* **Exercise instructions**
Beginning at the line that contains "Submit (239, 2473)", transcribe the remaining lines of the listing exactly; include the final line and omit everything before.
-------------------------
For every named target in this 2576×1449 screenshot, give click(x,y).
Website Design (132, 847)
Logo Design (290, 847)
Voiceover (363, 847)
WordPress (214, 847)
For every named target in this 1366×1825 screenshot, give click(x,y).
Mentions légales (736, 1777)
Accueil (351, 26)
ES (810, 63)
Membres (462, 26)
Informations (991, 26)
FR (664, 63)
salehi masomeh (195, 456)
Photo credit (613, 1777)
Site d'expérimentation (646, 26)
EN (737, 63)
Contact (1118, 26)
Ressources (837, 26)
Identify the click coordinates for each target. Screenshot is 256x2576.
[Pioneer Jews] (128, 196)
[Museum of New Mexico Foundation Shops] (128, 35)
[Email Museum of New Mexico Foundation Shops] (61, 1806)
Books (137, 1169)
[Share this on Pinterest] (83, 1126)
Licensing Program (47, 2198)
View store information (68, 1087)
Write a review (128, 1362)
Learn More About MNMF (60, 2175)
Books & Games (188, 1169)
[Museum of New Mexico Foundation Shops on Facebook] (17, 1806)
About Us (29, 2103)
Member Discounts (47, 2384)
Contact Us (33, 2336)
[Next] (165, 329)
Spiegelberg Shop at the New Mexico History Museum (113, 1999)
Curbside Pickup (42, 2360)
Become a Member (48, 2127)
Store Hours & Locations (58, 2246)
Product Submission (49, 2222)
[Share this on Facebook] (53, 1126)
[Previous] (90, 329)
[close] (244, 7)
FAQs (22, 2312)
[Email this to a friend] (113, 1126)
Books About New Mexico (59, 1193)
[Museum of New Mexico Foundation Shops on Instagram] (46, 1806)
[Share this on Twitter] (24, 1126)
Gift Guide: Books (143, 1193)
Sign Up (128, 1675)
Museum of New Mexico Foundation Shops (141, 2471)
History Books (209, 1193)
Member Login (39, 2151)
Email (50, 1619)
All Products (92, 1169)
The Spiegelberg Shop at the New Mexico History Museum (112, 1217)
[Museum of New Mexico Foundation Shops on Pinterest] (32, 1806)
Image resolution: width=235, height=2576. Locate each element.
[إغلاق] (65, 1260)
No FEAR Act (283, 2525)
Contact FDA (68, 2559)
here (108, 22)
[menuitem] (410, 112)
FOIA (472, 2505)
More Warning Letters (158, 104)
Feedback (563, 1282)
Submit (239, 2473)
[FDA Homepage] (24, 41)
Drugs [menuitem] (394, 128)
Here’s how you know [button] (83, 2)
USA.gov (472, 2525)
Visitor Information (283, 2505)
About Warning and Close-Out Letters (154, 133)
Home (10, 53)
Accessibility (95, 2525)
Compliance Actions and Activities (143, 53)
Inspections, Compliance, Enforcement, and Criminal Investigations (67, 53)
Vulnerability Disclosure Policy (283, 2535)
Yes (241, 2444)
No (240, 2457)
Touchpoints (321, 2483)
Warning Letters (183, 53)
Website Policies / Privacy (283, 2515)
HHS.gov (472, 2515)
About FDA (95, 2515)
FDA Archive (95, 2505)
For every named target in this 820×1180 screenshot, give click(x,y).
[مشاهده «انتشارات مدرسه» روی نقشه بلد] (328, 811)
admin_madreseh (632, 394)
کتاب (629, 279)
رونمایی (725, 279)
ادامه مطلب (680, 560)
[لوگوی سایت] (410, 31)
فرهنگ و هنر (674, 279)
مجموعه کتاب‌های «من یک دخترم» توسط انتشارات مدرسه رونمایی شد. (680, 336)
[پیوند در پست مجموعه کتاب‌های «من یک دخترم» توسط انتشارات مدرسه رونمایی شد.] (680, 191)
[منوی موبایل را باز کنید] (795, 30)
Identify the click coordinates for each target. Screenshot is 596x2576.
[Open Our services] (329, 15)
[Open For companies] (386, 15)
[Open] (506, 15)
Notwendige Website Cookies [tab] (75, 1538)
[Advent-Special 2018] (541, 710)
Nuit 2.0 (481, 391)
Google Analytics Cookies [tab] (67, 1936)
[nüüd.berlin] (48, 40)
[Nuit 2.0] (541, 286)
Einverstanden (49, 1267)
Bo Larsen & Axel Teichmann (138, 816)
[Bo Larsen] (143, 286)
-------------------------
* **Reply to the exercise**
Submit (239, 2473)
[FDA Homepage] (24, 41)
Drugs [menuitem] (394, 128)
Here’s how you know [button] (83, 2)
USA.gov (472, 2525)
Visitor Information (283, 2505)
About Warning and Close-Out Letters (154, 133)
Home (10, 53)
Accessibility (95, 2525)
Compliance Actions and Activities (143, 53)
Inspections, Compliance, Enforcement, and Criminal Investigations (67, 53)
Vulnerability Disclosure Policy (283, 2535)
Yes (241, 2444)
No (240, 2457)
Touchpoints (321, 2483)
Warning Letters (183, 53)
Website Policies / Privacy (283, 2515)
HHS.gov (472, 2515)
About FDA (95, 2515)
FDA Archive (95, 2505)
For every named target in this 820×1180 screenshot, give click(x,y).
[مشاهده «انتشارات مدرسه» روی نقشه بلد] (328, 811)
admin_madreseh (632, 394)
کتاب (629, 279)
رونمایی (725, 279)
ادامه مطلب (680, 560)
[لوگوی سایت] (410, 31)
فرهنگ و هنر (674, 279)
مجموعه کتاب‌های «من یک دخترم» توسط انتشارات مدرسه رونمایی شد. (680, 336)
[پیوند در پست مجموعه کتاب‌های «من یک دخترم» توسط انتشارات مدرسه رونمایی شد.] (680, 191)
[منوی موبایل را باز کنید] (795, 30)
Identify the click coordinates for each target. Screenshot is 596x2576.
[Open Our services] (329, 15)
[Open For companies] (386, 15)
[Open] (506, 15)
Notwendige Website Cookies [tab] (75, 1538)
[Advent-Special 2018] (541, 710)
Nuit 2.0 (481, 391)
Google Analytics Cookies [tab] (67, 1936)
[nüüd.berlin] (48, 40)
[Nuit 2.0] (541, 286)
Einverstanden (49, 1267)
Bo Larsen & Axel Teichmann (138, 816)
[Bo Larsen] (143, 286)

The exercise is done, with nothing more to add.